In some ways cancer has been a blessing. Before, I felt trapped. Now I go out for lunch with friends, I do yoga and I run; it’s actually freeing. Even though I’ve got cancer, I’m living a fantastic life.
My mother died of ovarian cancer in 2002.
I knew the symptoms and a little bit about the disease - I always had a feeling that it might be in the family but my GP refused to do any checks. We’ve since found out that two of Mum’s cousins have died of ovarian and breast cancer respectively.

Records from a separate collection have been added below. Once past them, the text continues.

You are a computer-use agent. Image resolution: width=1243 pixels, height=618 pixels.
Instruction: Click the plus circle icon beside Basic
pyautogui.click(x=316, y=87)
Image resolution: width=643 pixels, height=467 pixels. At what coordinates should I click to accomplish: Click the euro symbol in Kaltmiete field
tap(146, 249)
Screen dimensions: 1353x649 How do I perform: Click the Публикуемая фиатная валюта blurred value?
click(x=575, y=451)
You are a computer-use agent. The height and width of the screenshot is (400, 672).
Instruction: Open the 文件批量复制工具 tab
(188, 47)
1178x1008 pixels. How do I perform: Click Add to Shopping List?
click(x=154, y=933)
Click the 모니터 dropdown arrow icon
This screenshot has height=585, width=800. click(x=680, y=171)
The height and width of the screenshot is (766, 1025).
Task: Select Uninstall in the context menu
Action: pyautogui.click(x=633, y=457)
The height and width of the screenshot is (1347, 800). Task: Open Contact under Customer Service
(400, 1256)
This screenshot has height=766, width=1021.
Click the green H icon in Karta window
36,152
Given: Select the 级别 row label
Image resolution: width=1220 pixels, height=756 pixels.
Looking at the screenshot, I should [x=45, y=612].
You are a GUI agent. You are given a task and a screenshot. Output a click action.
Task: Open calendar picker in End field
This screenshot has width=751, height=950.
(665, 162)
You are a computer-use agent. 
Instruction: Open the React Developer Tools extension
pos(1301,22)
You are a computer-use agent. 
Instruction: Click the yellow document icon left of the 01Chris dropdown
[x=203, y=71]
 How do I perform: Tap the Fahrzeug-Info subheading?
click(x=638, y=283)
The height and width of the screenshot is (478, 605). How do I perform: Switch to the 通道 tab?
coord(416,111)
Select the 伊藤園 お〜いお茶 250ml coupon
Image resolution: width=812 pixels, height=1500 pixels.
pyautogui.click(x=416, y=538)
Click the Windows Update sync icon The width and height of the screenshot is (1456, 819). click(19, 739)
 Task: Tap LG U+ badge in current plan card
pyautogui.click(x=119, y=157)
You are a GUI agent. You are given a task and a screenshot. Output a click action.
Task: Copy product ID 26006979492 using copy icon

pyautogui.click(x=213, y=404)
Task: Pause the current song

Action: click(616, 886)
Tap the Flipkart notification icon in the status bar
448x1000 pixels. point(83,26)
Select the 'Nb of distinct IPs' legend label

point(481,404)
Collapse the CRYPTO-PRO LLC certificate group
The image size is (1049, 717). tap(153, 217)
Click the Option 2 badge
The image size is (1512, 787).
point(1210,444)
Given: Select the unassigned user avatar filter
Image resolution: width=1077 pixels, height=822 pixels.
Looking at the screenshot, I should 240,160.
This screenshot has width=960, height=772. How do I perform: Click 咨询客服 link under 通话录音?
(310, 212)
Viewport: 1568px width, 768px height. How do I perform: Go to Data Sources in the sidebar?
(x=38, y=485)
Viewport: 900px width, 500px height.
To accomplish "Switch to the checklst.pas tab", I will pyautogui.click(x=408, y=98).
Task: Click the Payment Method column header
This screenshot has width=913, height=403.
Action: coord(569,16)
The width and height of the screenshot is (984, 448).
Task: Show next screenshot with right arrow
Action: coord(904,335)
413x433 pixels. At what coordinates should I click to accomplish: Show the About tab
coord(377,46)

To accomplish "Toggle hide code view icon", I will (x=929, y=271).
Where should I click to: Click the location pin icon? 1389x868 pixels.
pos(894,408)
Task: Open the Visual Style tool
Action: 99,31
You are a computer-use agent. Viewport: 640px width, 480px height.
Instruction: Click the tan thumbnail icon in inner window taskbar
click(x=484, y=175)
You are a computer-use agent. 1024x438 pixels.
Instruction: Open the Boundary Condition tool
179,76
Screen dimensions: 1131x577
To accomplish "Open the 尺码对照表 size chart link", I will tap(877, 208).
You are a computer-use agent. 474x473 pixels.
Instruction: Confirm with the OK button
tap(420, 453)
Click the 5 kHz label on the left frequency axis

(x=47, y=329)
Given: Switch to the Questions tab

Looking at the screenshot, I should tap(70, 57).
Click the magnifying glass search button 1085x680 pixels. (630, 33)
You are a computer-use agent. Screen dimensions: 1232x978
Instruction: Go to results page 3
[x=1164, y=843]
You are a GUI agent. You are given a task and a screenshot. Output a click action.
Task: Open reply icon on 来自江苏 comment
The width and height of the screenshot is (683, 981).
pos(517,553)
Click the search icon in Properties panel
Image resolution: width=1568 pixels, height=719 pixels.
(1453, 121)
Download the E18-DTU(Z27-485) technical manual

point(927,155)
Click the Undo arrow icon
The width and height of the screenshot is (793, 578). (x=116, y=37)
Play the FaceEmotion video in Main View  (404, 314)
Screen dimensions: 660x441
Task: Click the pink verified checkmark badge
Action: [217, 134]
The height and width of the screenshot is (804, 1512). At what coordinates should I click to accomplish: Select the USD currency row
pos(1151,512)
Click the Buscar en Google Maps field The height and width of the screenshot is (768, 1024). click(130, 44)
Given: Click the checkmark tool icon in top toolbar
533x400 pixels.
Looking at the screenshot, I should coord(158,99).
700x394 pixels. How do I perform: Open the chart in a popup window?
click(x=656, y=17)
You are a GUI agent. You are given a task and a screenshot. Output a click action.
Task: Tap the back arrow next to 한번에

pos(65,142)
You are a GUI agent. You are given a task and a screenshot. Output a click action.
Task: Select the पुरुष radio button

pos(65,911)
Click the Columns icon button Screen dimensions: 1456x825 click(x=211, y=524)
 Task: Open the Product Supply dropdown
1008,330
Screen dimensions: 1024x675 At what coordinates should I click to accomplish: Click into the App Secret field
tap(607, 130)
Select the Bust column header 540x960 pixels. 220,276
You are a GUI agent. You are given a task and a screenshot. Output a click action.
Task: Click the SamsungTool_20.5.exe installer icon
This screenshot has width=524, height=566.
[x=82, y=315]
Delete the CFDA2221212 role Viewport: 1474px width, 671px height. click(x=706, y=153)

The summer before I was diagnosed I had a pressure in my bowels. I was very tired and had terrible pain in my lower abdomen. I went to the doctor a few times - once they told me that it could be thrush, the next time that it might be a urine infection. Every time I went I mentioned my mum and my worries about ovarian cancer, but they didn’t even do the CA125 test. I think I wanted to be reassured, so I was happy to receive different explanations.
Finally I was referred for a non-urgent scan. At the hospital I saw an oncologist who told me that she was “99 per cent sure it was fibroids”. Fortunately, she sent me for a CA125 blood test, CT scan and an MRI. That was the first CA125 test I’d had. Later I went back to the GP and told them they should have done this test earlier - especially knowing my family history.
I had surgery in May and started chemo in the middle of June. For two-and-a-half years afterwards I was fine, but later I suffered a recurrence.
I had second and then third line chemo - and I’m now on olaparib. My tumour markers are rising slowly, so I’m looking to be on fourth line chemo in the very near future.
I also took part in the ICON 8 trial between the second and third line chemo. I’m hopefully going to start the MOTO trial soon. I’m keen to do as many clinical trials as possible because, not only because it gives me access to the latest drugs, but I also want to help other women like myself. That’s also part of the reason I wanted to tell my story; I want to give people hope.
I think the most difficult thing for me was telling our sons. I didn’t tell them initially because I was in shock. In the end my husband did it because it was so hard.
I also struggled with the lack of support I was offered. I think that when you’re diagnosed, you should have more of a signpost to help deal with stress and mental health issues. I’m disappointed that I had to go and find these things myself. The clinicians deal with you as a patient, and when I’m at the hospital I definitely feel like a ‘cancer patient’. There is a complementary therapy team, but I had to ask to be referred there.
It’s important to enjoy life and make the most of every minute.
These days I exercise and do a lot of meditation, yoga and reiki. I try not to be stressed. For me, stress is a trigger, so I try to stay calm.
People really need to know about the symptoms of ovarian cancer so that they get to the doctor quickly. After my experience, I think it’s more important that GPs know about ovarian cancer and where to refer patients. The more people know -the more it’s in the public eye - the quicker they can be treated.
I recently did a charity fashion show with Maggie’s and I managed to get something in the local paper about ovarian cancer symptoms. We need to keep chipping away like that. Ovarian cancer should not take a backseat.